6. **Recommended:** run as non-root (`USER`), expose a `GET /healthz` returning `200`, keep the
   image small (alpine/slim base), build deps in a layer separate from source for caching.

## 4. The workflow file (`.gitea/workflows/deploy.yml`)
Copy this verbatim and change ONLY the three `env:` values. Do not add Docker/registry/SSH setup —
the runner already provides `DOCKER_HOST`, host DNS, and credentials.
```yaml
name: build-push-deploy
on:
  push:
    branches: [main]
  workflow_dispatch:
    inputs:
      tag:
        description: "Existing image tag to (re)deploy without rebuilding"
        required: false
env:
  REGISTRY: gitea.cloud.sweent.net
  IMAGE: gitea.cloud.sweent.net/sweent/__APP__
  APP: __APP__
jobs:
  build-push-deploy:
    runs-on: ubuntu-latest
    steps:
      - uses: actions/checkout@v4
      - id: meta
        run: echo "tag=${{ github.run_number }}" >> "$GITHUB_OUTPUT"
      - name: Log in to Gitea registry
        run: echo "${{ secrets.REGISTRY_TOKEN }}" | docker login "$REGISTRY" -u "${{ secrets.REGISTRY_USER }}" --password-stdin
      - name: Build
        run: docker build --build-arg APP_VERSION="${{ steps.meta.outputs.tag }}" -t "$IMAGE:${{ steps.meta.outputs.tag }}" -t "$IMAGE:latest" .
      - name: Push
        run: |
          docker push "$IMAGE:${{ steps.meta.outputs.tag }}"
          docker push "$IMAGE:latest"
      - name: Deploy on host
        run: |
          install -m 700 -d ~/.ssh
          printf '%s\n' "${{ secrets.DEPLOY_SSH_KEY }}" > ~/.ssh/id_ed25519
          chmod 600 ~/.ssh/id_ed25519
          ssh -i ~/.ssh/id_ed25519 -o StrictHostKeyChecking=no -o UserKnownHostsFile=/dev/null \
            "${{ secrets.DEPLOY_USER }}@${{ secrets.DEPLOY_HOST }}" "redeploy $APP ${{ steps.meta.outputs.tag }}"
```

## 5. Reference Dockerfile (Node example — adapt the base image for your stack)
```dockerfile
FROM node:20-alpine
WORKDIR /app
COPY package.json ./
RUN npm install --omit=dev && npm cache clean --force
COPY . .
ARG APP_VERSION=dev
ENV APP_VERSION=$APP_VERSION
ENV PORT=8080
EXPOSE 8080
USER node
CMD ["node", "server.js"]
```
Other stacks: same idea — `EXPOSE` your port, default `PORT`, listen on `0.0.0.0`, run non-root.
Python→`python:3.12-slim`+uvicorn/gunicorn; Go→multi-stage `golang`→`gcr.io/distroless`; static→build then serve via `nginx:alpine` or `caddy`.

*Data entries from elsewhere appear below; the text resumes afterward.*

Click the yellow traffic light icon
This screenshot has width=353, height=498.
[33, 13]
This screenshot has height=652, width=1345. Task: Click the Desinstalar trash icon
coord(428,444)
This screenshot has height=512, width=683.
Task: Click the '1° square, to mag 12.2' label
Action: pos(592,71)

## 6. Onboarding handoff (operator does this once)
After the repo is scaffolded, the operator runs `add-app.sh __APP__ <host-port> <container-port>`,
which creates the host compose stack + registers `__APP__` in the deploy allowlist, then triggers
the first build. **Tell the operator the app's internal container port.** After that first deploy,
every push to `main` redeploys automatically.

## 7. Do / Don't
- ✅ DO: one service per repo, listen on `$PORT`/`0.0.0.0`, stateless, secrets via env, small image, `/healthz`.
- ❌ DON'T: commit secrets, write important data to the container FS, bind to `127.0.0.1` inside the container, add registry/SSH steps to the workflow, change the image name away from `sweent/__APP__`, or assume the previous container's state survives a deploy.